Santa Fe New Mexican

Jurors to be drawn from S.F. County

Rio Arriba County lawman facing two criminal cases; most serious one expected to start in November

- Rio Arriba County Sheriff James Lujan, whose two criminal trials were already moved to Santa Fe County, will have the cases heard by Santa Fe County jurors, a judge ruled Thursday. By Phaedra Haywood phaywood@sfnewmexic­an.com

Trials in both the pending criminal cases against Rio Arriba County Sheriff James Lujan will be heard by jurors from Santa Fe County.

Judges presiding over the two cases had already ruled the trials would be held in Santa Fe County after granting a motion by special prosecutor Andrea Reeb, who argued the physical limitation­s of Rio Arriba County’s courthouse in Tierra Amarilla and Lujan’s undue influence over residents in that county made it difficult to hold a fair trial there.

Lujan’s attorneys argued in one of the cases jurors should still be pulled from Rio Arriba County to satisfy the requiremen­t his case be heard by a jury of his peers drawn from a county where “he has a good name and reputation.”

Defense attorney Tommy Jewell argued Thursday the ethnic, racial and socioecono­mic makeup of the counties is so different that having Santa Fe County jurors hear his case would be detrimenta­l to Lujan.

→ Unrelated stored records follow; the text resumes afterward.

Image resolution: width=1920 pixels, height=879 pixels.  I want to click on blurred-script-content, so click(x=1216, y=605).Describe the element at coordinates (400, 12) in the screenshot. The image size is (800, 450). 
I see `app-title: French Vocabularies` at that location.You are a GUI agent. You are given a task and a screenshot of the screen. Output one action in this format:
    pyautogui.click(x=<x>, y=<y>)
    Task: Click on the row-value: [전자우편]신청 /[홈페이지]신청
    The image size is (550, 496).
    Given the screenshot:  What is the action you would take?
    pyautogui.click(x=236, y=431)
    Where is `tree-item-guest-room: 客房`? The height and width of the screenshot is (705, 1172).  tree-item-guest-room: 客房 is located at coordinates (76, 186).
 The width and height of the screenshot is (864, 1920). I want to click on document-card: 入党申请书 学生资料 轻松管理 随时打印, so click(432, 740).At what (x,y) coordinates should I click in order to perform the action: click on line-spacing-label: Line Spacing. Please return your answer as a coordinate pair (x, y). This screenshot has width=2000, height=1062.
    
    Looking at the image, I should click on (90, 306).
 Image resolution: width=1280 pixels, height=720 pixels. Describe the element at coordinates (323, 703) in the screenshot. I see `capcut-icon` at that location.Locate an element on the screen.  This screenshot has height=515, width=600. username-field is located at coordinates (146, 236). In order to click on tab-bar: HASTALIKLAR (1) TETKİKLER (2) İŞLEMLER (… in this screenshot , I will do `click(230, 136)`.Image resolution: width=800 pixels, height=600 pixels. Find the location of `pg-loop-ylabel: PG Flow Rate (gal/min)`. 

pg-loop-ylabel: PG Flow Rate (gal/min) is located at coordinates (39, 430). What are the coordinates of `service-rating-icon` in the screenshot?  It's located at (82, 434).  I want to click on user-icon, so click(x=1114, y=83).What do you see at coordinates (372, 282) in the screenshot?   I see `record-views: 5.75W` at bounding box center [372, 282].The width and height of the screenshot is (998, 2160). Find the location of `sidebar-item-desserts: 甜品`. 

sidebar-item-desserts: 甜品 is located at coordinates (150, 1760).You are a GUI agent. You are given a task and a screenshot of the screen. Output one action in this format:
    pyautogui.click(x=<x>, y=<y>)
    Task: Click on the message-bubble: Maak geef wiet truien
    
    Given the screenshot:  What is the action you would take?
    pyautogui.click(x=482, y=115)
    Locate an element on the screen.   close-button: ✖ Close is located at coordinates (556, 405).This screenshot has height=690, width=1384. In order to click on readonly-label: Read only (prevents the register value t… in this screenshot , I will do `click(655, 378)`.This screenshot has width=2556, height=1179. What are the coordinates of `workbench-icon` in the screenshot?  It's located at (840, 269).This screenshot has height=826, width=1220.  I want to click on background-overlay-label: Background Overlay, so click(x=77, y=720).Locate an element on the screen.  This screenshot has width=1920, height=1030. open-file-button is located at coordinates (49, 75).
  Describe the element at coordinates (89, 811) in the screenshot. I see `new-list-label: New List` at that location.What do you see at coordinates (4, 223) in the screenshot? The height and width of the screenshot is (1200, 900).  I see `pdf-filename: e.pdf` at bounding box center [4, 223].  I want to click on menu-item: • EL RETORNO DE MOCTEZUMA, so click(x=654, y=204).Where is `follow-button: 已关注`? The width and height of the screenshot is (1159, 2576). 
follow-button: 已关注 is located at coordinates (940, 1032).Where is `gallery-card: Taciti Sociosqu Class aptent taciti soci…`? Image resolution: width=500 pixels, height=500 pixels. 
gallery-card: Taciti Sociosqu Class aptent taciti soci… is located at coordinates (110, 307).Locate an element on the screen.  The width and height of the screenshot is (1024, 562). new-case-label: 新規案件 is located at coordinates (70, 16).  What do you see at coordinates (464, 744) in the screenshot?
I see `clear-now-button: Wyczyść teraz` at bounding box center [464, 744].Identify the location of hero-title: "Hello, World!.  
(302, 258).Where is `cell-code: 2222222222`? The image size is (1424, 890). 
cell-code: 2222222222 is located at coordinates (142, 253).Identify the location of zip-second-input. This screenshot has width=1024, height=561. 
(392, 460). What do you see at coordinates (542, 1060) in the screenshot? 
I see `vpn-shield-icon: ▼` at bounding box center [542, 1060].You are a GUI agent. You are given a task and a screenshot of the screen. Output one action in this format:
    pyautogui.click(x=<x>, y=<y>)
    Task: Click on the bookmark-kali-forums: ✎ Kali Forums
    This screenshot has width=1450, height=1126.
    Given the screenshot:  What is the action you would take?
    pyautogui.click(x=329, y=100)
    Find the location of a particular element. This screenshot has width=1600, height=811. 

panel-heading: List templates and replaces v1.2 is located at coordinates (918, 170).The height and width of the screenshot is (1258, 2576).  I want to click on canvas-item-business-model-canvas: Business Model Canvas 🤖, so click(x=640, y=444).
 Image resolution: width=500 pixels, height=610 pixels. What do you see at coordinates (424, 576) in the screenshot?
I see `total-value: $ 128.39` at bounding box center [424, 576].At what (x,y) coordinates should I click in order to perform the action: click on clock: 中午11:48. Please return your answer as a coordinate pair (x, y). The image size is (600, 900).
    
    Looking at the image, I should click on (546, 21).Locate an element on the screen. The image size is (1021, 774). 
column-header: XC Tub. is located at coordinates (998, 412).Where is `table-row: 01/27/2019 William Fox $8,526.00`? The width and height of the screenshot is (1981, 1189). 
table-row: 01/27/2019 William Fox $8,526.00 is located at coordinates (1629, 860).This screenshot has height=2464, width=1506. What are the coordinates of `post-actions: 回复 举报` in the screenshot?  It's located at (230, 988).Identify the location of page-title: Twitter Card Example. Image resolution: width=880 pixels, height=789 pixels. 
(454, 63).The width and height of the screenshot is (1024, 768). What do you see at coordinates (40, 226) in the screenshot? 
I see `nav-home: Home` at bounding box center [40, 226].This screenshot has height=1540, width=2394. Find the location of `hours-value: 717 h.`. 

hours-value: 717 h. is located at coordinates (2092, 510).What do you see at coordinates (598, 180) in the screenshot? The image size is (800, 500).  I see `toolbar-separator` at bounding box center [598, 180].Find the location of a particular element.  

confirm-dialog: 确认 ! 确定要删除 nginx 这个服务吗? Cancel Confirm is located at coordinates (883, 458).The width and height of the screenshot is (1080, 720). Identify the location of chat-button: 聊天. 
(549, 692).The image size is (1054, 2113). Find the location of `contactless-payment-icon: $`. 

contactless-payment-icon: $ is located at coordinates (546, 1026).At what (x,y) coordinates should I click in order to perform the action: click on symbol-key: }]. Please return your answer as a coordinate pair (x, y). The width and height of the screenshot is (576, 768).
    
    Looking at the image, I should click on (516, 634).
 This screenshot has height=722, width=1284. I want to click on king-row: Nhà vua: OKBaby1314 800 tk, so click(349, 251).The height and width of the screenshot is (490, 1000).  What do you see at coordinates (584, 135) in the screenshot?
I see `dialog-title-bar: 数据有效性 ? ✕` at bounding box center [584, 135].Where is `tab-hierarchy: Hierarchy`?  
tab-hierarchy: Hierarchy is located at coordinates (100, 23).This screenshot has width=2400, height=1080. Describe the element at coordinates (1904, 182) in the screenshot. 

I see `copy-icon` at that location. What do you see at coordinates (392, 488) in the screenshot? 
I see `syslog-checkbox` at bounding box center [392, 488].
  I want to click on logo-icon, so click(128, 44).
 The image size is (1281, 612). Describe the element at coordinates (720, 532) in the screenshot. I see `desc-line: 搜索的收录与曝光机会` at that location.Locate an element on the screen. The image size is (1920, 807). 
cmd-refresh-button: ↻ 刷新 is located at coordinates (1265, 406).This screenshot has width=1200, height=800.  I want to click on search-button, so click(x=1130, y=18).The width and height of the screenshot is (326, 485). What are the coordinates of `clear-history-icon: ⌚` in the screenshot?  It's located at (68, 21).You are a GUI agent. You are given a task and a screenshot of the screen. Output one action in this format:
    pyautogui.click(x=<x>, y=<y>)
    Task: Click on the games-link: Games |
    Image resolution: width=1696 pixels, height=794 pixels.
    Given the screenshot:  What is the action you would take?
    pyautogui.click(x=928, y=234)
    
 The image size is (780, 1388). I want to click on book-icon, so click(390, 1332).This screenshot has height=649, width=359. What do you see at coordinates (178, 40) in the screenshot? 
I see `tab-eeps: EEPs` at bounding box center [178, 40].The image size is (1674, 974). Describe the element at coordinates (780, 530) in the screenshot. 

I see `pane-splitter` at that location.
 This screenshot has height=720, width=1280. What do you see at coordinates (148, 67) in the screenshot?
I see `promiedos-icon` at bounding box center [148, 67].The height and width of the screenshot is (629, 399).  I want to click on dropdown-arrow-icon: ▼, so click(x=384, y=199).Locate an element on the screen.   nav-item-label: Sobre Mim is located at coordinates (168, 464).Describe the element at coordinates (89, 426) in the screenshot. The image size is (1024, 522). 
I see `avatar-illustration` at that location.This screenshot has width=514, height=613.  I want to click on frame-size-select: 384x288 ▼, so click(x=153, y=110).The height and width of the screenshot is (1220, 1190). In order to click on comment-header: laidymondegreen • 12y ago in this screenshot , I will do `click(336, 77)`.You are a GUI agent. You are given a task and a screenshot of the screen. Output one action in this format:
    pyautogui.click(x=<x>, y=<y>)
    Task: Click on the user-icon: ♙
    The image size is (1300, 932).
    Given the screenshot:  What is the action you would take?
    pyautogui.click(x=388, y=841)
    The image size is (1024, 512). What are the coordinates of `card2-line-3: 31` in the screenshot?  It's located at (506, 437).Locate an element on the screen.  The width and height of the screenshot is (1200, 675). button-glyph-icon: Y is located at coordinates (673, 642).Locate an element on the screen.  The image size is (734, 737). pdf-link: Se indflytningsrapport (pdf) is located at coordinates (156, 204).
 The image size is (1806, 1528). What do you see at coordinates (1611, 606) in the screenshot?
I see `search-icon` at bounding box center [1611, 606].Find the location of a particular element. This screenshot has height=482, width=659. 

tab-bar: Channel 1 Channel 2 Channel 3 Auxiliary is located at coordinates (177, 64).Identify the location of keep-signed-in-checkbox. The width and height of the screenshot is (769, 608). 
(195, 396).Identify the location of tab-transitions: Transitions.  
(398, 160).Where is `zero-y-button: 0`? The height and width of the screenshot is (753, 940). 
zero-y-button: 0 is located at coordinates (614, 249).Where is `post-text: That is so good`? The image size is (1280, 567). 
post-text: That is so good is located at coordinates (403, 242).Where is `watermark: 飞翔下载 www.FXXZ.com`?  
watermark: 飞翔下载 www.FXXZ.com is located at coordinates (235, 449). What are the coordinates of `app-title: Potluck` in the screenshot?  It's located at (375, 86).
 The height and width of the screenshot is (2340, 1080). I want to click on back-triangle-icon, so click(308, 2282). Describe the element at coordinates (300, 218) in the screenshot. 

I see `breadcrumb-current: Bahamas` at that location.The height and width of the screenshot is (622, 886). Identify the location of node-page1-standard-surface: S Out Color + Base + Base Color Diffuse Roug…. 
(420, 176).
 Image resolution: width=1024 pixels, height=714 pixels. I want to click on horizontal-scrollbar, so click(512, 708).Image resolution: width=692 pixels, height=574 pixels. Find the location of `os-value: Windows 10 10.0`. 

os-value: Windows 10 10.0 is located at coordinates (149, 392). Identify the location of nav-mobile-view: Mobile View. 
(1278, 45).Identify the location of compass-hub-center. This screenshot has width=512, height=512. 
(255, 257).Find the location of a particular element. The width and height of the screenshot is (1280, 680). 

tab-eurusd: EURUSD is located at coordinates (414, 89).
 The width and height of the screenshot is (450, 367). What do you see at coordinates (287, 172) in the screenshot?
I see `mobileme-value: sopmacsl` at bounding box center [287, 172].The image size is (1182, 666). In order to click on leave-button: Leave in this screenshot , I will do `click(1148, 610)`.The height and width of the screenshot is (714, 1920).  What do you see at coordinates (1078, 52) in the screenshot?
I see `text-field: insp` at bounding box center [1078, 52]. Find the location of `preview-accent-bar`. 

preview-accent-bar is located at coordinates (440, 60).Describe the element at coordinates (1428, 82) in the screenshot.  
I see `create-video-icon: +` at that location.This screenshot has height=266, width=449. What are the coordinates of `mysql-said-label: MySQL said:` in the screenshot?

Reeb argued pulling jurors from Rio Arriba County would make the change of venue moot because Lujan’s influence over the jurors as their elected sheriff would still exist. State District Judge Bryan Biedscheid ruled the jurors should

be drawn from Santa Fe County.

When issuing his ruling, Biedscheid said his decision to grant a venue change was based on the physical limitation­s of the courthouse, not the ethnic makeup of jurors, and he didn’t feel the two counties were so different that Lujan would not get a fair trial from Santa Fe jurors.

Biedscheid is presiding over a case in which the sheriff is charged with three misdemeano­r counts of resisting, evading or obstructin­g an officer. He is accused of showing up drunk at a crime scene in Española in March 2020 and attempting to take over the operation from police.

Lujan faced trial in June on felony charges of bribing or threatenin­g a witness and harboring a felon during an incident in 2017.

Both cases against Lujan involve former Española City Councilor Phillip Chacon. In the 2017 case, Lujan is accused of helping Chacon evade police after Chacon led them on a high-speed chase.

Reeb — the 9th Judicial District attorney who is serving as a special prosecutor for both cases against the sheriff — filed motions for venue changes after the June trial in Tierra Amarilla ended with jurors deadlocked 8-4 in favor of acquittal.

She said numerous factors — including the presence of the sheriff’s family members and staff throughout the courtroom in Lujan’s first trial, the lack of privacy in the deliberati­on room and the jurors’ knowledge that Lujan remains the top law enforcemen­t officer in their county — combined to make the jurors feel “intimidate­d” and unable to deliberate without fear of repercussi­ons.

That case is scheduled to go to trial in November.

A trial date for the misdemeano­r case has not been set.

Lujan remains sheriff while the criminal cases against him are pending, but he has lost his authority to carry a gun, drive a police vehicle and make arrests.